La figlia del presidente vorrebbe scalzare lo storico A.d. rossonero. Il successore potrebbe essere Michele Fenucci

Barbara Berlusconi

Il “defenestramento” potrebbe essere dietro l’angolo. Che il Milan stia vivendo un periodo di riflessione a livello societario è cosa certa. Fulvio Bianchi, giornalista che cura la rubrica “Spy Calcio” su Repubblica entra ancora di più nello specifico analizzando i motivi che potrebbero spingere il Milan, un giorno, a privarsi di Adriano Galliani.

L’amministratore delegato gode della stima assoluta del Presidente Berlusconi ed è tuttora uno dei migliori dirigenti italiani e rimarrà punto di riferimento della società rossonera per ancora molto tempo.

La scalata di Barbara Berlusconi, sempre secondo Bianchi, potrebbe però cambiare i piani in casa rossonera. In primo luogo Barbara è la figlia del Presidente rossonero e in secondo luogo, essendo anche molto giovane, è una figura in ascesa che potrebbe prendere in mano il timone societario, una volta fatta la dovuta esperienza.
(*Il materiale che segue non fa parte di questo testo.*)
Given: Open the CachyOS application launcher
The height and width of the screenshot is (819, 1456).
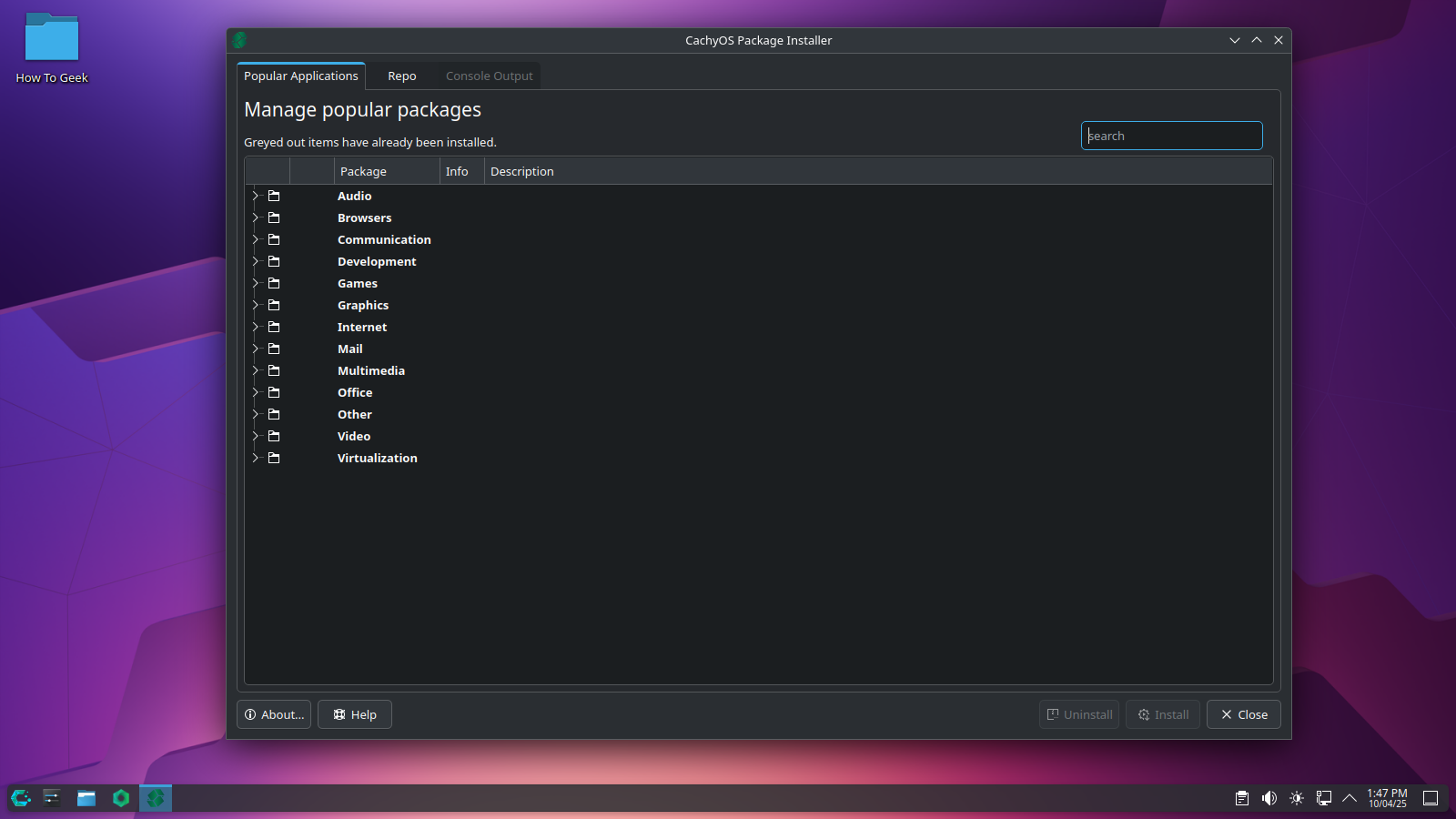Looking at the screenshot, I should point(21,798).
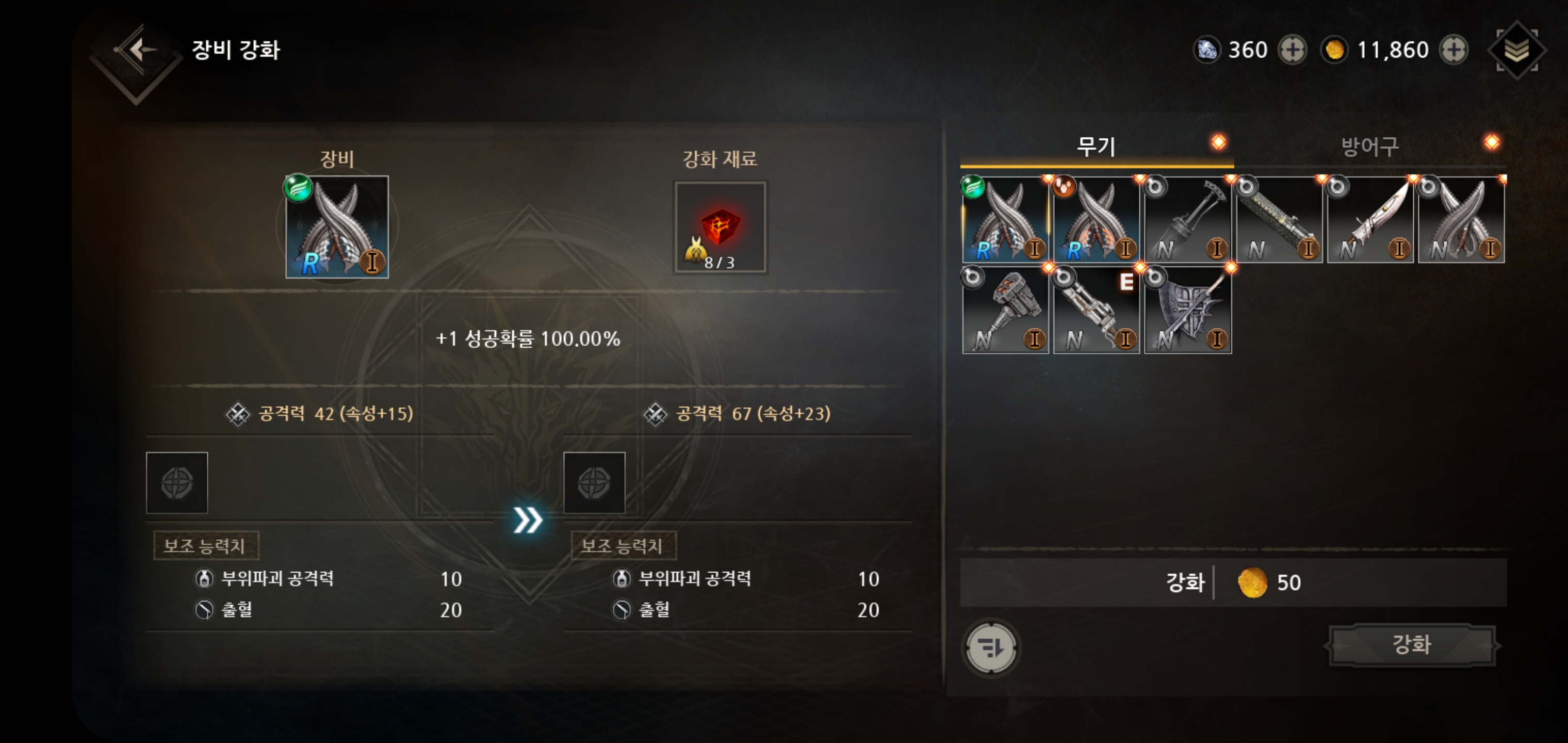Switch to the 방어구 tab
The width and height of the screenshot is (1568, 743).
[1370, 147]
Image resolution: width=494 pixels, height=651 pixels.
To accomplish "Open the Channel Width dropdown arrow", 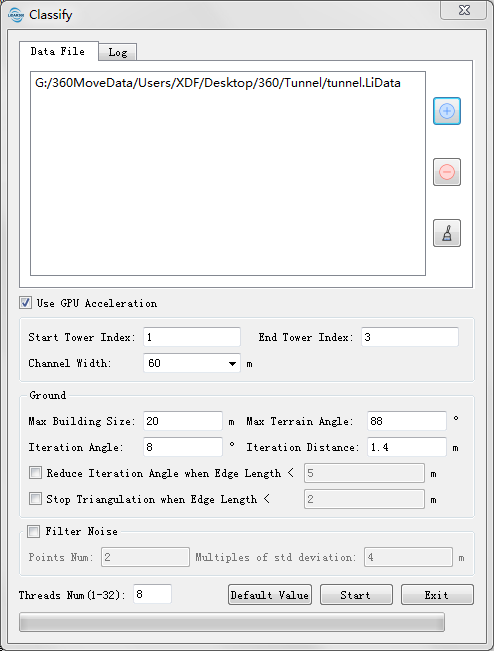I will [232, 363].
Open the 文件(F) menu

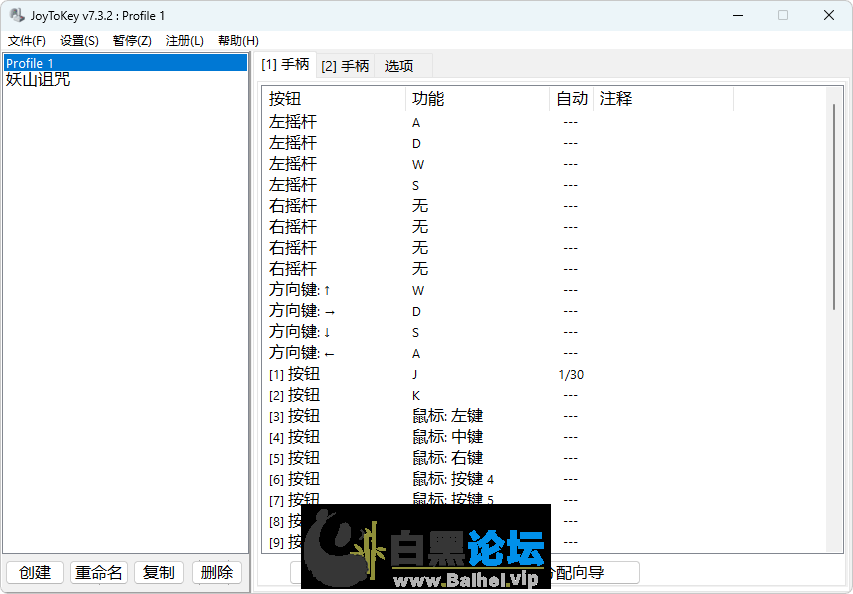26,41
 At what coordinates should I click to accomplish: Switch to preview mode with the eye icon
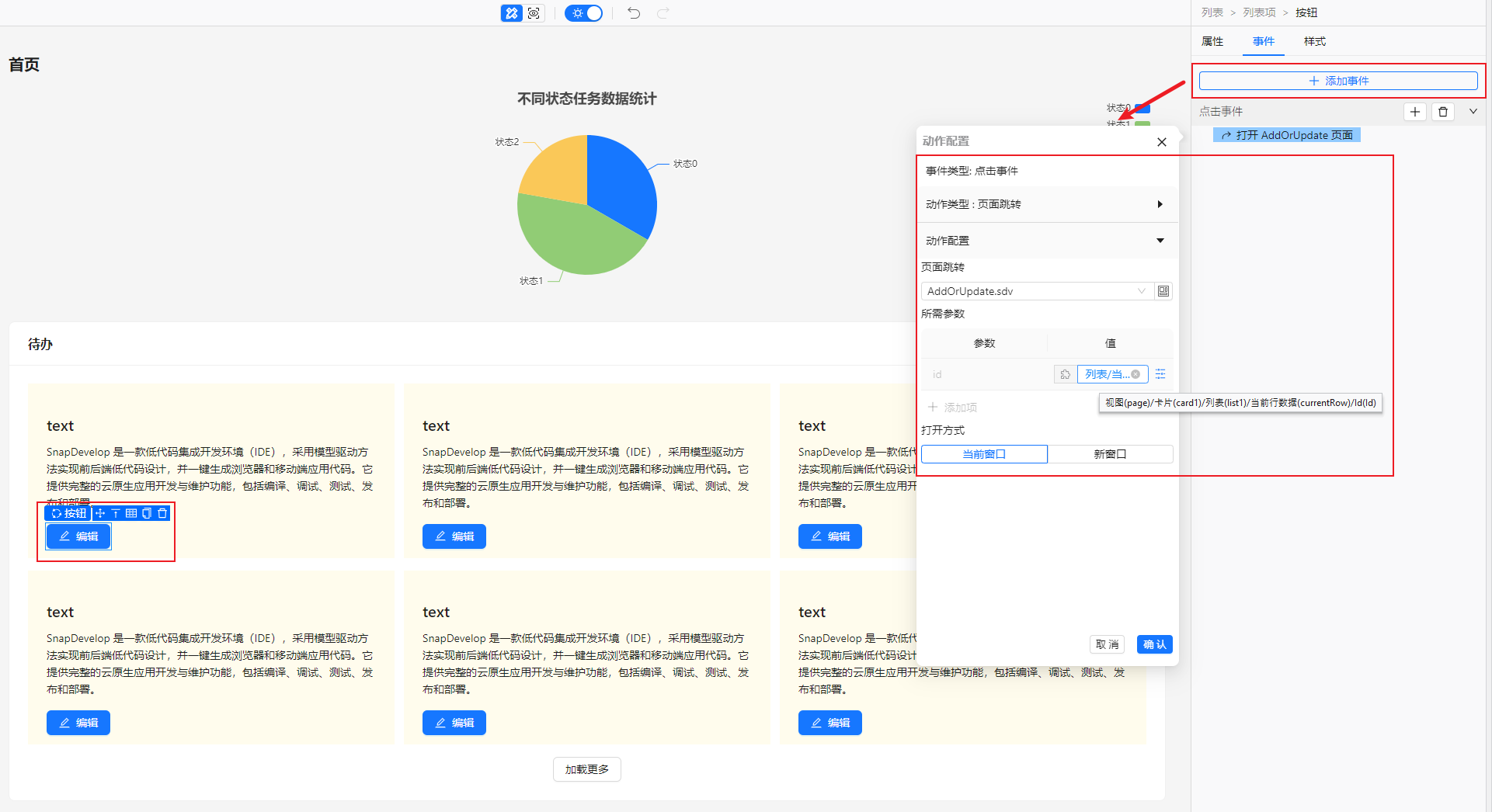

In questi mesi la figlia del patron ha insediato nel Cda rossonero una persona di fiducia, Antonio Marchesi, figura importante per “far quadrare i conti” e non costringere la Fininvest a ripianare. Il dopo Galliani si chiamerebbe Claudio Fenucci, attuale amministratore delegato della Roma, mentre come direttore generale è finito sul taccuino di via Turati Michele Uva. Questo è il quadro che si potrebbe prospettare, ma il presente in casa rossonera si chiama ancora Adriano Galliani.